Western Avenue is a major four-lane street in the city of Los Angeles (west of Downtown) and through the center portion of Los Angeles County, California. It is one of the longest north–south streets in Los Angeles city and county, apart from Sepulveda Boulevard. It is about  long.

Description
Western Avenue passes through a large diversity of residential neighborhoods in Los Angeles County. From the south, where it transitions into Paseo Del Mar near White Point and the Pacific Ocean, it begins in San Pedro, then passes through Rancho Palos Verdes, Harbor City, Gardena and South Los Angeles. It is also the easternmost border of Torrance.

Around the Pico Boulevard, Olympic Boulevard, and Wilshire Boulevard intersections, Western Avenue passes through Koreatown. Further north, Western Avenue passes through the East Hollywood district. Around the Santa Monica Boulevard, Sunset Boulevard, and Hollywood Boulevard intersections, it passes through the East Hollywood neighborhoods of Little Armenia and Thai Town.

The northern terminus of Western is north of Franklin Avenue in the Los Feliz district, at the base of the Hollywood Hills. The road curves east becoming Los Feliz Boulevard, a major east/west thoroughfare through Los Feliz to the Golden State Freeway and from there into the city of Glendale.

Another Western Avenue begins north of Griffith Park and is located in the San Fernando Valley area of Glendale. Its southwest terminus is nearly due north of where Los Angeles' Western Avenue transitions into Los Feliz Boulevard.

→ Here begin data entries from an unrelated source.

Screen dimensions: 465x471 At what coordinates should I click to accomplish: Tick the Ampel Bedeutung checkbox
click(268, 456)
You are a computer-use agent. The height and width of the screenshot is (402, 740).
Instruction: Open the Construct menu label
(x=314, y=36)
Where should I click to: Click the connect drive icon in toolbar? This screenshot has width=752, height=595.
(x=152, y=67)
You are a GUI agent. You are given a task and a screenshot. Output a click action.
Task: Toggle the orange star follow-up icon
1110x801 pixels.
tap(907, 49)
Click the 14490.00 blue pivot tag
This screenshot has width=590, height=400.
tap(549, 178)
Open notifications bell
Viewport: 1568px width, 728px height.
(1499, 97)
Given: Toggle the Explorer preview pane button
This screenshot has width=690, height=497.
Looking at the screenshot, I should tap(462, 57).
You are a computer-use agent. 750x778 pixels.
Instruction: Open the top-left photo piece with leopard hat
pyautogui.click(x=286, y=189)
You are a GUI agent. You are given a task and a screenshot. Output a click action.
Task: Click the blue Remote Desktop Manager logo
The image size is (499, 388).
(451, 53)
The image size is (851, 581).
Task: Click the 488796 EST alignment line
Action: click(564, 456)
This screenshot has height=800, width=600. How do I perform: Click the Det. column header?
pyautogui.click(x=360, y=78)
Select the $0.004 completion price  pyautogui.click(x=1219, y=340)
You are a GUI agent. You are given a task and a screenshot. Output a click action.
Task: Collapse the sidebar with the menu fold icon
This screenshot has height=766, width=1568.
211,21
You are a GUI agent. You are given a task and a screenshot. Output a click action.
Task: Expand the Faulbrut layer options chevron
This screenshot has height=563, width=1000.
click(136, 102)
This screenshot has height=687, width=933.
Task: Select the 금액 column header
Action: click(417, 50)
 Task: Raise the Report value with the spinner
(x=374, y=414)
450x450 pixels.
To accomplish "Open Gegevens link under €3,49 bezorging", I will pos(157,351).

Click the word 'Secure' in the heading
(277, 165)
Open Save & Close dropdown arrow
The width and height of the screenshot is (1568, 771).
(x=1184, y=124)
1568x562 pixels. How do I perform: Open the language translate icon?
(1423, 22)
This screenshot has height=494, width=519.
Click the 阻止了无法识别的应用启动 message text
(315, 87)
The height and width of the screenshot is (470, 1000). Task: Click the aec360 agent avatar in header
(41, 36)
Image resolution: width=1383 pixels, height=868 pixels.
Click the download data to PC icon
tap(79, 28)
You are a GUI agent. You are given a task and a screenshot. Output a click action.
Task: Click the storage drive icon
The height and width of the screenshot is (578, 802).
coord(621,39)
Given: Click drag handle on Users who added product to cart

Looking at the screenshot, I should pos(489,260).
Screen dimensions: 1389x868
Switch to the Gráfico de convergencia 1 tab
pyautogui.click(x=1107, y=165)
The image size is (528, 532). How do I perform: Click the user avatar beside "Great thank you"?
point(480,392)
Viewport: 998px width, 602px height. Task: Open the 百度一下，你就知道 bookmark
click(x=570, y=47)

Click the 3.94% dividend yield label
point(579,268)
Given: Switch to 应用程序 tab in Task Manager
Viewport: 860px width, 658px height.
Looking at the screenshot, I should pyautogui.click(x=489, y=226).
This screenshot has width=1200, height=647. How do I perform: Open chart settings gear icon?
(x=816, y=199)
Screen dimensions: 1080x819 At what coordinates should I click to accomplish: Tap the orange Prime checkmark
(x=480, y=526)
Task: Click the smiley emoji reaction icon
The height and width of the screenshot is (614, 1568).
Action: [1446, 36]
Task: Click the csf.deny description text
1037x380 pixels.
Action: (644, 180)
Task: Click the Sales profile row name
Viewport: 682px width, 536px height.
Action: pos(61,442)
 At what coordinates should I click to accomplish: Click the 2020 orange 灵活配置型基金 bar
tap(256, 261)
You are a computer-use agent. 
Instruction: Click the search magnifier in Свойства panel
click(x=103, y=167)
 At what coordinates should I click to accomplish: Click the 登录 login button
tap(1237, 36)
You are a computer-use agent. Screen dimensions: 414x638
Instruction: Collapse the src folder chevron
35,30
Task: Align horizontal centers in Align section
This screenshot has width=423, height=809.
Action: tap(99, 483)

California State Route 213 is designated as the portion of Western Avenue from Interstate 405 to 25th Street, in San Pedro.

California State Route 258 is designated as the portion of Western Avenue from Interstate 405 to the Hollywood Freeway US 101.

History
The street derives its name from its history as the westernmost border of Los Angeles city limits in the 19th century, before annexations in the early 20th century expanded the city westward and onwards.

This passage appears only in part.